A warehouse in Hampshire is home to up to 1100 robots that can work simultaneously to satisfy the voracious eating habits of humans.
The 240,000 sq ft facility is situated on Walworth Business Park in Andover and is called a customer fulfilment centre (CFC) by Ocado, the online grocer targeting relentless growth through its application of automation and technology.
The Andover CFC provides consumers with a choice of 45,000 products and is set up to handle the picking of 3.5 million items to fulfil up to 65,000 orders a week.
To make this possible, Ocado has created a 4D hive – three physical dimensions plus a complex communications network – with battery-operated robots at the summit. They manoeuvre over a grid at a top speed of 4m/s – and to within 5mm of one another – to pull crates into a cavity within them. They then move around the grid to lower crates to humans assembling orders for customers who’ve signed up to Ocado’s home delivery service. The crates are then fed back into the system and the process continues on a 24/7 basis.
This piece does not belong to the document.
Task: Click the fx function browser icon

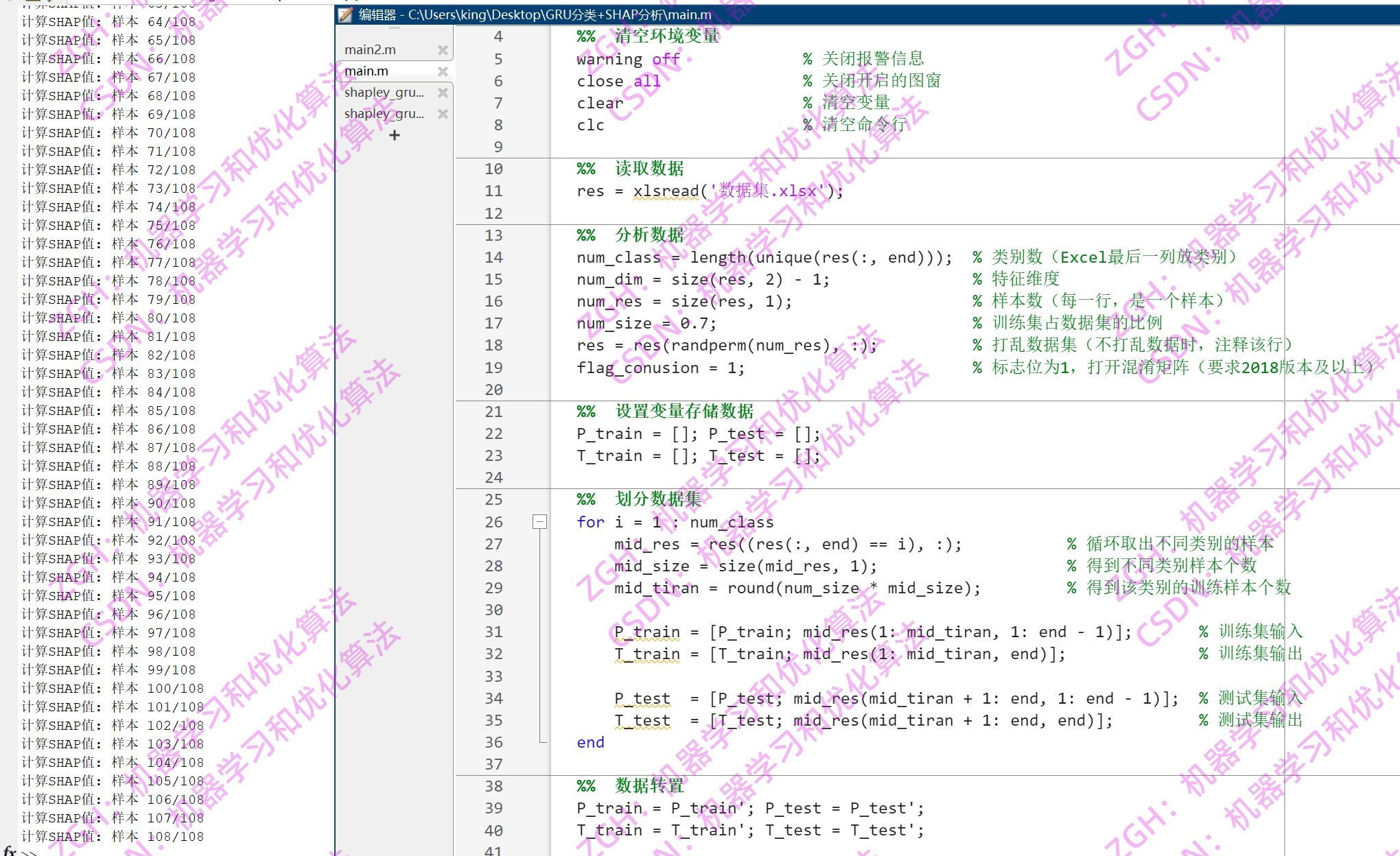Action: pyautogui.click(x=10, y=851)
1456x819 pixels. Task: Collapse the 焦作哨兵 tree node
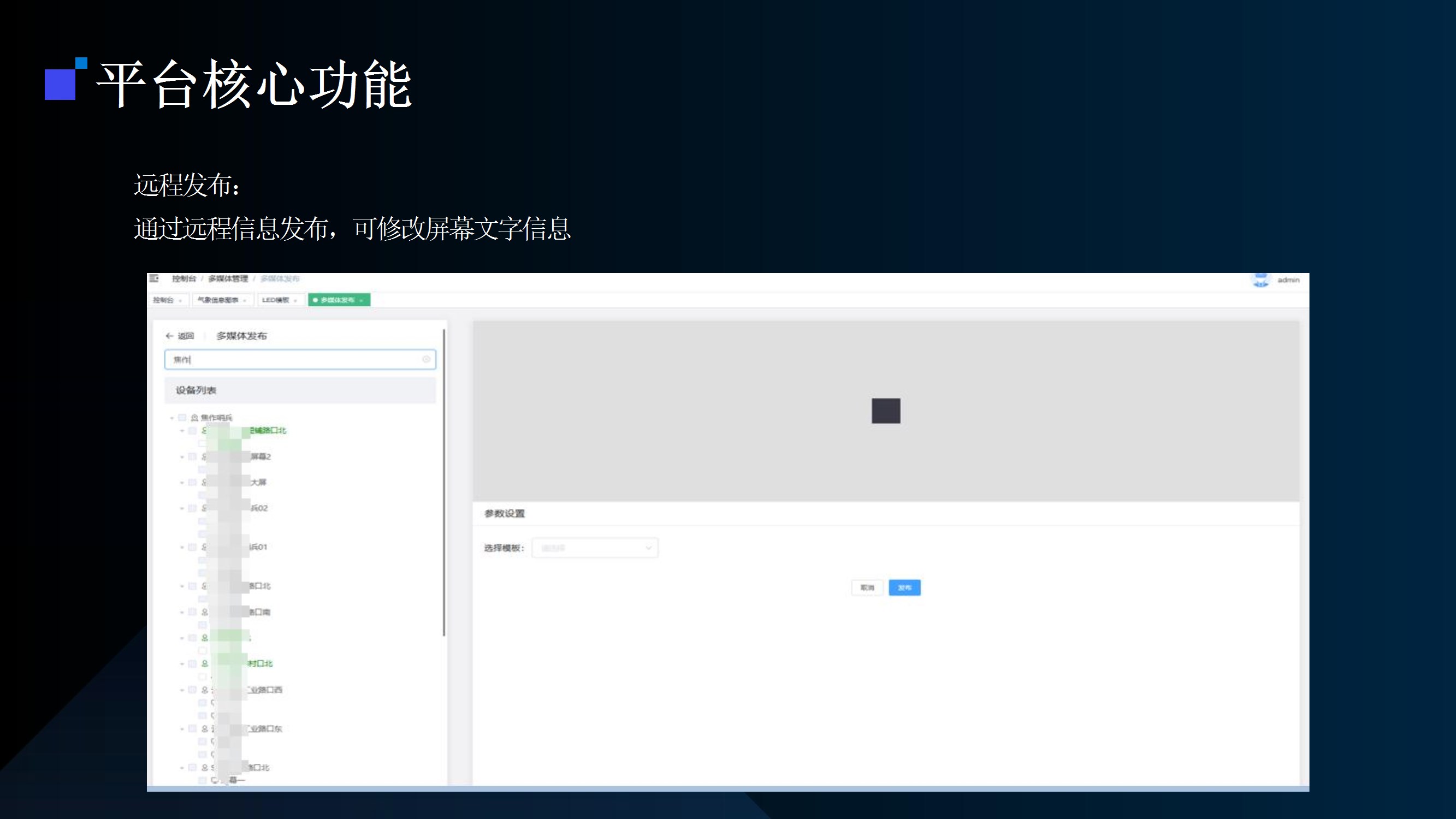172,418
Up to 21 crates form the columns of goods the robots pick from, and 4G communications are set up to facilitate 10 interactions per second to the robots. According to Paul Clarke, Ocado’s chief technology officer, the minute-to-minute, hour-to-hour operations at Andover are completely automatic.
The grid at Andover covers an area the size of several football pitches but is relatively small compared the facility being readied at Erith in South East London. Occupying a 36-acre site, the 540,000sq ft. (ca. 50,000m2) facility will be able to process 220,000 orders per week, which equates to roughly 11.4m individual items picked over the same period. To hit these targets, Ocado will enlist 3,500 robots to swarm around the grid at the new facility, which is being shared with Morrisons.
Size and capacity aside, both facilities are part of a thrust by Ocado to deliver technology solutions as well as groceries.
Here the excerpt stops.